1629 – Margens do Bío-Bío

Putapichun

Depois de pouco andar, veem chegando uma multidão da distante cordilheira. Maulicán dá com os calcanhares em seu cavalo e adianta-se ao encontro do cacique Putapichun.
Os da cordilheira também trazem um prisioneiro, que vem tropeçando entre os cavalos, com uma corda ao pescoço.
No alto de uma colina rasa, Putapichun crava sua lança de três pontas. Faz desamarrar o prisioneiro e atira um galho aos seus pés.
Diga o nome dos capitães mais valentes do teu exército.
Não os conheço – gagueja o soldado.
Diga um nome – ordenou Putapichun.
Não lembro.
Um.
E diz o nome do pai de Francisco.
Outro.
E diz outro. A cada nome, deve quebrar um ramo do galho. Francisco assiste à cena com os dentes apertados. O soldado diz o nome de doze capitães: tem doze pauzinhos na mão.
Agora, cava um buraco.
O prisioneiro atira no fundo os pauzinhos, um por um, repetindo os nomes.
Atira terra. Cobre esses paus.
Então, sentenceia Putapichun:
Já estão enterrados os doze valentes capitães.
E o verdugo faz despencar sobre o prisioneiro o bastão eriçado de pregos.
Arrancam seu coração. Oferecem a Maulicán o primeiro sorvo de sangue. A fumaça do tabaco flutua no ar, enquanto o coração passa de mão em mão.
Depois Putapichun, veloz na guerra e lento na fala, diz a Maulicán:
Viemos comprar o capitão que você leva. Sabemos que é filho de Álvaro, o grande chefe por quem nossas terras tremeram.
Oferece-lhe uma de suas filhas, cem ovelhas de Castilha, cinco lhamas, três cavalos com sela lavrada e vários colares de pedras ricas:
Com tudo isso, pode-se pagar dez espanhóis e ainda sobra.

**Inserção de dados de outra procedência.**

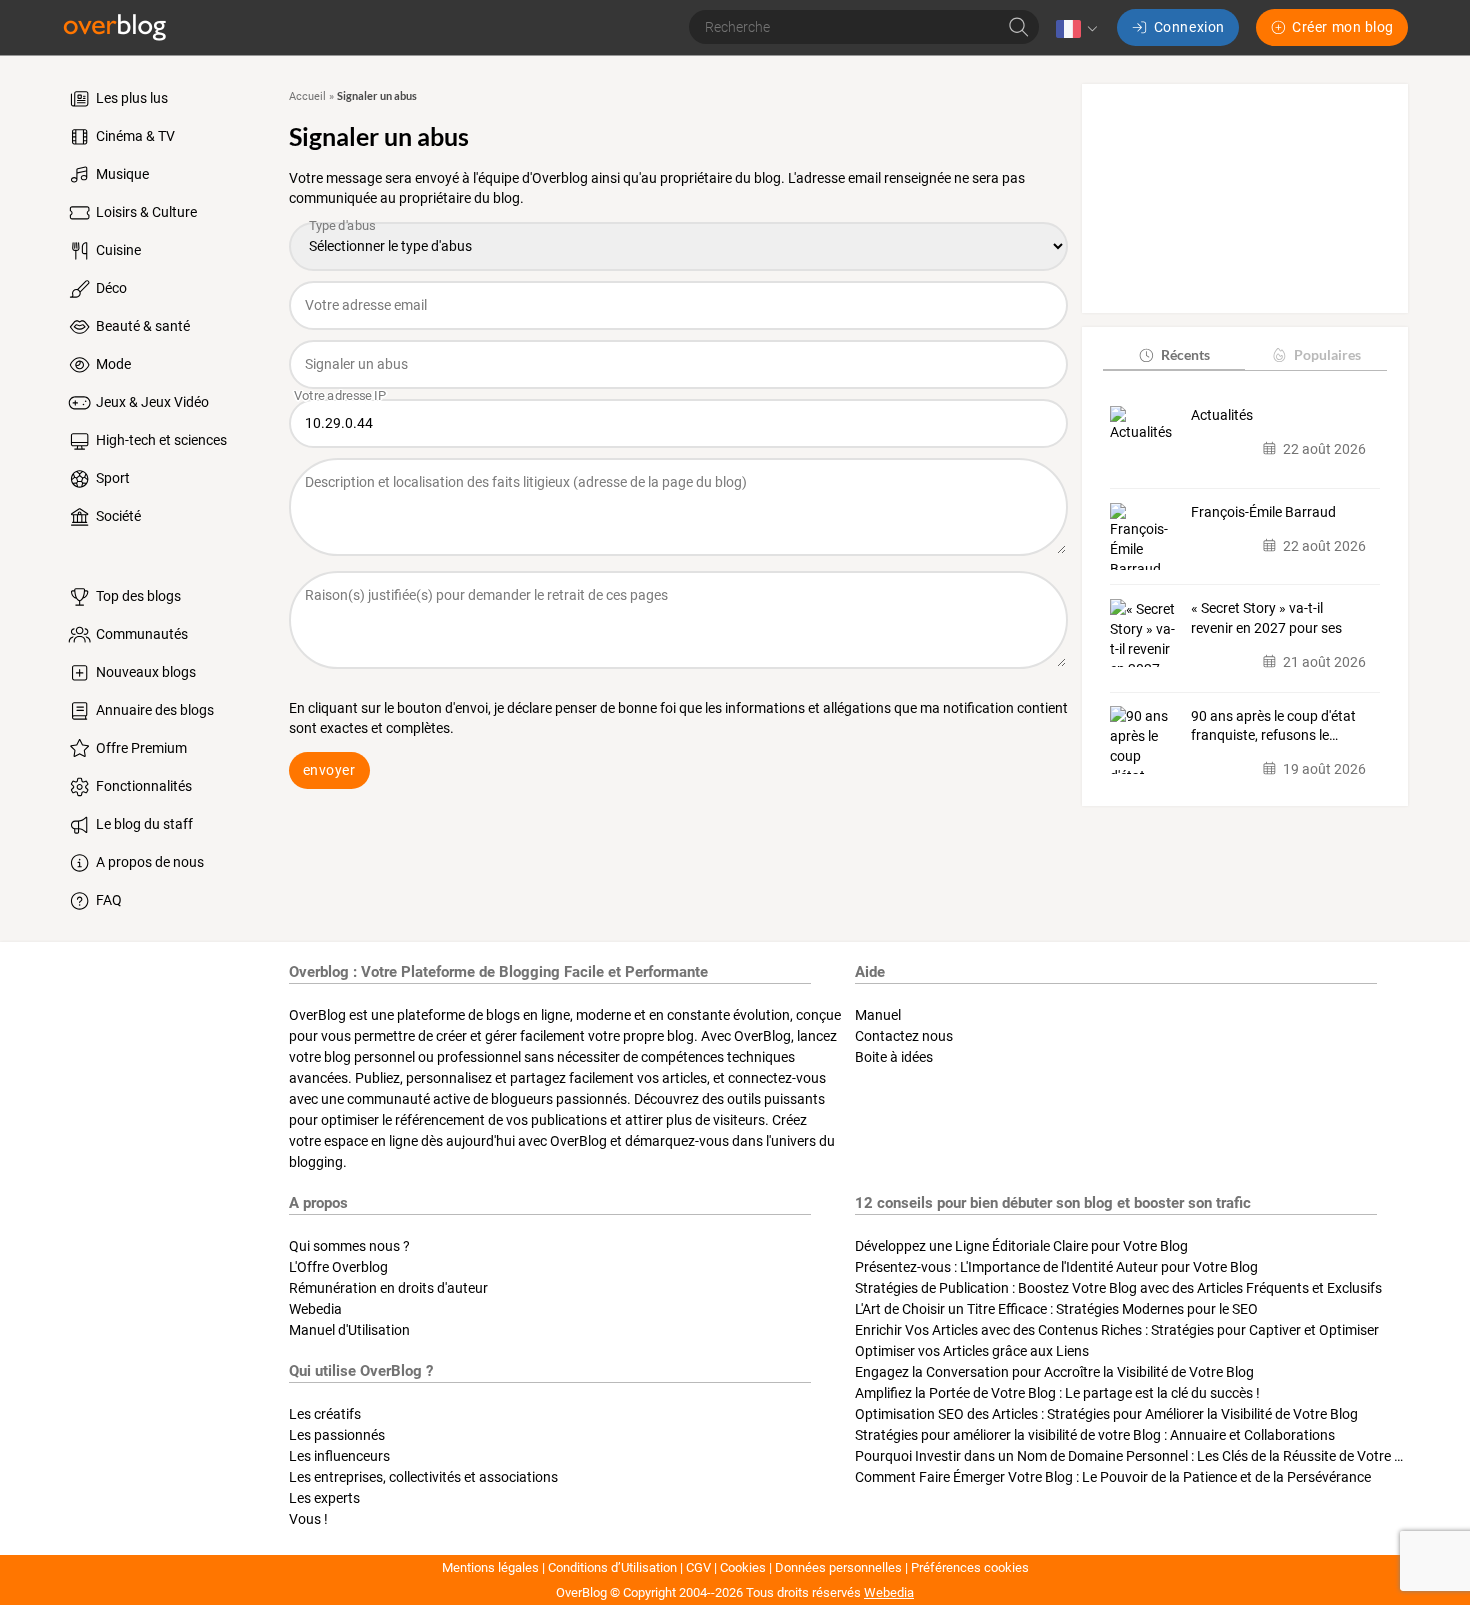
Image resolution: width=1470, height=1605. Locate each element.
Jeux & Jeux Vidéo (151, 402)
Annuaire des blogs (153, 710)
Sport (111, 478)
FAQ (107, 900)
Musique (121, 174)
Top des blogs (137, 596)
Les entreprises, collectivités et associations (423, 1477)
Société (117, 516)
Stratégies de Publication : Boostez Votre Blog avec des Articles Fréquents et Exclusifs (1118, 1288)
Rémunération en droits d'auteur (388, 1288)
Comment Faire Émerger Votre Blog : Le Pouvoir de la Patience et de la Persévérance (1113, 1477)
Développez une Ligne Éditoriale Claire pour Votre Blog (1021, 1246)
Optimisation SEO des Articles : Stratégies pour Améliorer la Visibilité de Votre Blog (1106, 1414)
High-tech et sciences (160, 440)
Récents (1185, 354)
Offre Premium (140, 748)
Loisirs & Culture (145, 212)
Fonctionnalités (142, 786)
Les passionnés (337, 1435)
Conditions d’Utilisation (612, 1567)
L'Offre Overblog (338, 1267)
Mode (112, 364)
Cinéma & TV (134, 136)
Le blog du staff (143, 824)
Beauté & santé (141, 326)
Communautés (140, 634)
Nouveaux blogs (144, 672)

Francisco engole saliva. Maulicán olha para o chão. Depois, diz:
Antes, devo levá-lo para que meu pai o veja, e também os outros chefes da comarca de Repocura. Quero mostrar-lhes esta prenda de meu valor.
Esperaremos – aceita Putapichun.
Anda a minha vida nascendo de morte em morte”, pensa Francisco. Zunem seus ouvidos.